The Priest Files; Alleged Molester Steadfastly Refused to Resign from Priesthood
By Robin Washington
December 4, 2002
In 1975, Robert H. Morrissette was welcomed into the priesthood by Humberto Cardinal Medeiros with the wish that God bless him with "many zealous and productive years in the service of the Eternal High Priest."
A quarter century later, marked by a permanent suspension for admitted sexual misconduct with a minor, archdiocesan officials mince few words in wishing him out of the priesthood - and the church's financial responsibility.
"He has to move off the dime," Bishop William Murphy wrote in 1999, complaining that Morrissette should "stop wasting time and move forward with (his) request for laicization."
Initially assigned to St. Mary's in Lynn, Morrissette served in just two other parishes - Salem's St. Joseph and Assumption in Bellingham - before abuse charges by a 16-year-old boy and another relationship with an adult man resulted in his suspension.
Yet his entire tenure in Bellingham came after Morrissette had acknowledged the abuse.

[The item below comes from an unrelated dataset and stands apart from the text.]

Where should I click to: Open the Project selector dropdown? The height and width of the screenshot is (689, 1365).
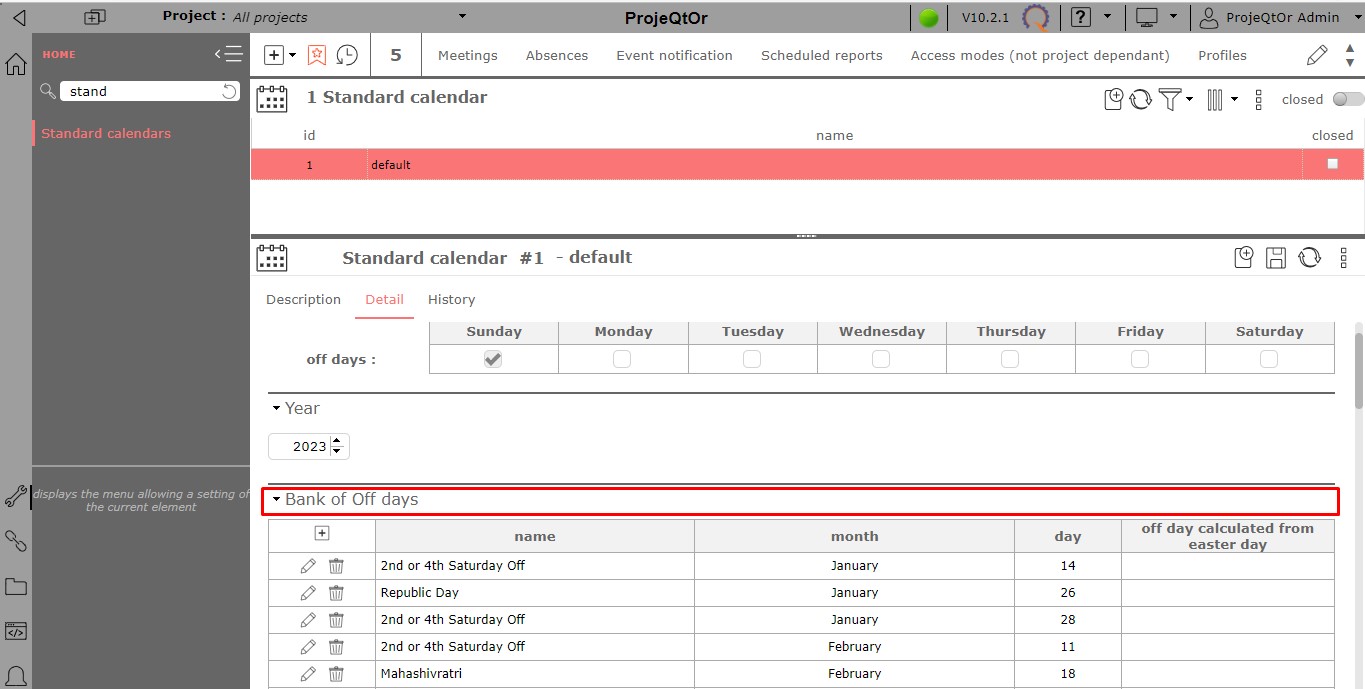click(x=461, y=16)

"Bob admitted that he made advances to the young man . . . (and agreed) he would transfer to Bellingham," states an unsigned memo dated November 1984 - six months after Bernard Law's appointment as archbishop of Boston.
The molestation of the teen also allegedly involved the Rev. Richard O. Matte, another accused abuser.
In his years on sick leave, Morrissette was counseled by Dr. Ana Marie Rizzuto, a Brookline psychiatrist. The therapy, deemed effective by both patient and doctor, was initially endorsed by church officials.
But Rizzuto did not participate in the church's insurance plan, and in 1997, officials had Morrissette evaluated by Massachusetts General Hospital psychiatrist Dr. Edward Messner, who called Rizzuto's work "inefficient."
Saying "she would continue to work with him until he goes to God," Bishop Murphy approved terminating payments to her - a decision that David Clohessey of the Survivors Network of Those Abused by Priests said reflects the bottom-line attitude of the church.
"Therapy is no substitute for jail, but any reasonable person would rather see an abuser getting treatment than not," he said.
Unwilling to be laicized, Morrissette, who could not be reached for comment, now works as a concierge at the Boston Harbor Hotel.
In May, he was named "Concierge of the Year" by Where Magazine.